(694g) Reversible Disorder-to-Order Transition Induced By Aqueous Lithiation in Vanadate Electrode Materials

Aqueous lithium-ion batteries provide a promising solution for sustainable and safe energy storage. Vanadium-based oxides existing in various valence states (+2 to +5) are intriguing electrode materials in aqueous owing to their low cost and high theoretical capacity for lithium ions. Two-dimensional (2D) vanadium pentoxide (V₂O₅) has been a widely used cathode material in compact commercial cells for decades. However, V₂O₅ is soluble in aqueous solutions, leading to potential capacity loss over time. Additionally, it undergoes phase transformations and irreversible structural distortions upon Li-ion intercalation, compromising its long-term stability, which is an ongoing challenge for vanadium oxide electrodes.

- [WHAT YOU WILL DO]:
**A)** For each statement, say whether the vanadate electrode passage agrees with it. Answer yes or no, and quote the words from the passage that decide it: (i) V₂O₅ is a two-dimensional cathode material that has been used in commercial cells for decades; (ii) V₂O₅ does not dissolve in aqueous solutions; (iii) vanadium-based oxides occur in valence states from +2 to +5.
**B)** Continue the vanadate electrode passage, starting right after its last sentence.
The material placed after this passage is not used in anything here.

- [DATA FOR REVIEW]:
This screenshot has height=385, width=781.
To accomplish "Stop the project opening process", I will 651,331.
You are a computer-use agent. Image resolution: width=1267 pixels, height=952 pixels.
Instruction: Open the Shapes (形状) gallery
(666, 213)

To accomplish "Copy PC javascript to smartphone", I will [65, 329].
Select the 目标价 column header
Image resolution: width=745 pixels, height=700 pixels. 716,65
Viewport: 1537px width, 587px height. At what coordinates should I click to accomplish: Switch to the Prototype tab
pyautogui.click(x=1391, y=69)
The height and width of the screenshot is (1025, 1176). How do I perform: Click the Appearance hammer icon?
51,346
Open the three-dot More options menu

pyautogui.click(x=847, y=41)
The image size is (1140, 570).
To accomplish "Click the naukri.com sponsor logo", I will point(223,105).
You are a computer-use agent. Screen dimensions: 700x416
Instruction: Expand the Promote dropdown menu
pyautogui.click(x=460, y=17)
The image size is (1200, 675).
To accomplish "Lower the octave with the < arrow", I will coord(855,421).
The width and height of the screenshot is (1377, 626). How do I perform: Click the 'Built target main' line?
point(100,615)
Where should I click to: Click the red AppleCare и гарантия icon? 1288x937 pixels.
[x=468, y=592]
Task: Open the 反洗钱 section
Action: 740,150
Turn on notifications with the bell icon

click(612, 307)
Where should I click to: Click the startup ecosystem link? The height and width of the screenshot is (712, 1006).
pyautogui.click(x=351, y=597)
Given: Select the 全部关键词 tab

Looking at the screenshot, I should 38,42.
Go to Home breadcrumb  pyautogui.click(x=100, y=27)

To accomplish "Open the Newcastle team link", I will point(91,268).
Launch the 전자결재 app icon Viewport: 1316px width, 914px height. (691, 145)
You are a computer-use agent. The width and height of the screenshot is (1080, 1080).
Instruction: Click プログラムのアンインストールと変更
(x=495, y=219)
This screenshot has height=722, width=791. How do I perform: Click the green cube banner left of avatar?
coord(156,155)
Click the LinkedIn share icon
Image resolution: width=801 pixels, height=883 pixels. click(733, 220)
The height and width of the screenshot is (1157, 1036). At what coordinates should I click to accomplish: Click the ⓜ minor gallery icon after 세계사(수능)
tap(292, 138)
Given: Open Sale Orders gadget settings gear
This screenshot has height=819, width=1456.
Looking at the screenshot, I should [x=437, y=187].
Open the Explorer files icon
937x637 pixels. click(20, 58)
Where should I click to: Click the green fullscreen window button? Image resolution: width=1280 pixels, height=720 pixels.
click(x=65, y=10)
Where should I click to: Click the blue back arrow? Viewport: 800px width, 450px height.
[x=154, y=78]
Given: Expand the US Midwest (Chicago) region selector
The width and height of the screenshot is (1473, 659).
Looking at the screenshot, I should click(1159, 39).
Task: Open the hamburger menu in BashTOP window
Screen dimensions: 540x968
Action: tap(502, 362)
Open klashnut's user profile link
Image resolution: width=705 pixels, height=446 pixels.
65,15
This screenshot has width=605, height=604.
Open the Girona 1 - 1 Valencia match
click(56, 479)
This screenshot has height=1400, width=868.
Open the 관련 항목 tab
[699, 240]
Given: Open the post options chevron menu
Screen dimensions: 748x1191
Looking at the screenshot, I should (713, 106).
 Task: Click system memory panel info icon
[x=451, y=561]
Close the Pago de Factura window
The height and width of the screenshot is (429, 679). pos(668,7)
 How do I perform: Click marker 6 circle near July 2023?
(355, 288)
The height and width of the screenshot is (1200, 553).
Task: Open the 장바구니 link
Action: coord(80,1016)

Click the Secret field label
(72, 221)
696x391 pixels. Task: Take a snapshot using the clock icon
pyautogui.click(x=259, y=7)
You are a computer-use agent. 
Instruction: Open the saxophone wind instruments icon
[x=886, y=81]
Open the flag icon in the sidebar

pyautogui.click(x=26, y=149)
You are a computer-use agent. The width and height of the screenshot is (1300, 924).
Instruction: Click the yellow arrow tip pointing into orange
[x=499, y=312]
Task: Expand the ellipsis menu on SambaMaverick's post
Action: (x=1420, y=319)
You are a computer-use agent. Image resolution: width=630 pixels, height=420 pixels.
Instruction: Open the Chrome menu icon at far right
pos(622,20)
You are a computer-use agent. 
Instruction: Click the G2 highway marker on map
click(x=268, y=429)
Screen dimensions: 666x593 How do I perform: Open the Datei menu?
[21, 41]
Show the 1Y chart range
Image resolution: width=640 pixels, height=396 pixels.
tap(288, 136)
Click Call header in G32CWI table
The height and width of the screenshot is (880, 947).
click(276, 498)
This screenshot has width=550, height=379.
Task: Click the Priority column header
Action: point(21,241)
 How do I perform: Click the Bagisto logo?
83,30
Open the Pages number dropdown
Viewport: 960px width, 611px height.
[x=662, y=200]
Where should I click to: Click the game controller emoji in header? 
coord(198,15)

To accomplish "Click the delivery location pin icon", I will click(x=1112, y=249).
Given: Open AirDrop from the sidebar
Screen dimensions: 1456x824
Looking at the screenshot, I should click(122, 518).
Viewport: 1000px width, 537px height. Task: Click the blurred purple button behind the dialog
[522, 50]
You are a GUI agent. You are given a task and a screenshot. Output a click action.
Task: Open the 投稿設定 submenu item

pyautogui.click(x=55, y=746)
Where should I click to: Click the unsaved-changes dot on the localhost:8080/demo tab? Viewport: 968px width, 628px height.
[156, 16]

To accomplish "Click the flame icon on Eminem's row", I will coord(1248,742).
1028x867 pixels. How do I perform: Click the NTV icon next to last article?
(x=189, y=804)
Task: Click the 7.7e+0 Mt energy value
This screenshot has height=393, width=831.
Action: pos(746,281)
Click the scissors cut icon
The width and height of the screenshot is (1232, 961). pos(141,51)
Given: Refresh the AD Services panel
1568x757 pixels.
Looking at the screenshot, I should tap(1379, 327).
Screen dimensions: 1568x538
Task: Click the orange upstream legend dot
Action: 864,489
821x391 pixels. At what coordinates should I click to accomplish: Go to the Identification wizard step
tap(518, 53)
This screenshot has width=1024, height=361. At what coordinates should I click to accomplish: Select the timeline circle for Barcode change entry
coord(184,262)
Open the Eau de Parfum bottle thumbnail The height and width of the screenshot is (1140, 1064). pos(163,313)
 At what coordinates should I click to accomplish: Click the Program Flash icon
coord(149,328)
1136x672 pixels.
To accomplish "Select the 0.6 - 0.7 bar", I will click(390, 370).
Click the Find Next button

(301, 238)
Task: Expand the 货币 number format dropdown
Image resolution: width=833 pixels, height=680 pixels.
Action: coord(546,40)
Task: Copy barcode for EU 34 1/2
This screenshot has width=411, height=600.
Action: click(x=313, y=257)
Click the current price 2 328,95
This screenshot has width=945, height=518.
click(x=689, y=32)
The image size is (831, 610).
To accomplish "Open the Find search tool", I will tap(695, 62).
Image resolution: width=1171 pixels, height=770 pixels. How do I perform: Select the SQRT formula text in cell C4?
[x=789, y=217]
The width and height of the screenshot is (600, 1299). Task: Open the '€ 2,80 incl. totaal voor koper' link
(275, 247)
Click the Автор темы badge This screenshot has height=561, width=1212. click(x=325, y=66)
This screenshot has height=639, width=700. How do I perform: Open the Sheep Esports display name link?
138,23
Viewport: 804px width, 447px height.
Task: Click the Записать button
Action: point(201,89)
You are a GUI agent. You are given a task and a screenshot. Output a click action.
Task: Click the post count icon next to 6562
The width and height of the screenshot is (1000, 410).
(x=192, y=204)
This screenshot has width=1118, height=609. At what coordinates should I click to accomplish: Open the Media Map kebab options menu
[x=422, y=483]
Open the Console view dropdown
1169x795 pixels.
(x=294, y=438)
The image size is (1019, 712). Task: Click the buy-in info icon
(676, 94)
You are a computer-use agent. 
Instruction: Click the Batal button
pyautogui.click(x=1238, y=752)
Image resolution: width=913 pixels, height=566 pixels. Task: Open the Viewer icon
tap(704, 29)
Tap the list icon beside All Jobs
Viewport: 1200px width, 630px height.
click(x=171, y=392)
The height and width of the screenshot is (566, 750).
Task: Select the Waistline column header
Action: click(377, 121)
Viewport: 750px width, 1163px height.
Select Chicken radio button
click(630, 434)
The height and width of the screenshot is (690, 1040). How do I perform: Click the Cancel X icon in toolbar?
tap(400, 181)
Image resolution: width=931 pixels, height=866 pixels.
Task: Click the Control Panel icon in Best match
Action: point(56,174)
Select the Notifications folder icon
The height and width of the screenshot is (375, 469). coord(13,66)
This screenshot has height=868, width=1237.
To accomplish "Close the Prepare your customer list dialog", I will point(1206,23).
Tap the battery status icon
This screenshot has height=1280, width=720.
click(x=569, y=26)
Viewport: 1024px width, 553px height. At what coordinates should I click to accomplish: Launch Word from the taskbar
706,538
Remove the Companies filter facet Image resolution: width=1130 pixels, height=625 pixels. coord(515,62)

- [TASK-BY-TASK OUTPUTS]:
**A)**
(i) Yes: "Two-dimensional (2D) vanadium pentoxide (V₂O₅) has been a widely used cathode material in compact commercial cells for decades."
(ii) No: "V₂O₅ is soluble in aqueous solutions, leading to potential capacity loss over time."
(iii) Yes: "Vanadium-based oxides existing in various valence states (+2 to +5)"

**B)**
In this study, a disordered lithium vanadate (Li-V₃O₈) was investigated as a strategy to suppress phase transitions in vanadium oxide within aqueous electrolytes. Our research using electrokinetic analysis, in situ X-ray diffraction (XRD), and Debye scattering simulations revealed a monophase of Li-V₃O₈ experiencing reversible disorder-to-order structural transition throughout the (de-)lithiation process, unlike its crystalline V₂O₅ polymorph. This transition indicated a sequential interlayer and intralayer lithiation process. The absence of distortive phase transitions and multilithiation pathways facilitates Li-ion diffusion in vanadate electrode materials, improving storage capacity. This work opens a new dimension for vanadium-based disordered oxides, advancing the development of low-cost, aqueous electrochemical energy storage systems.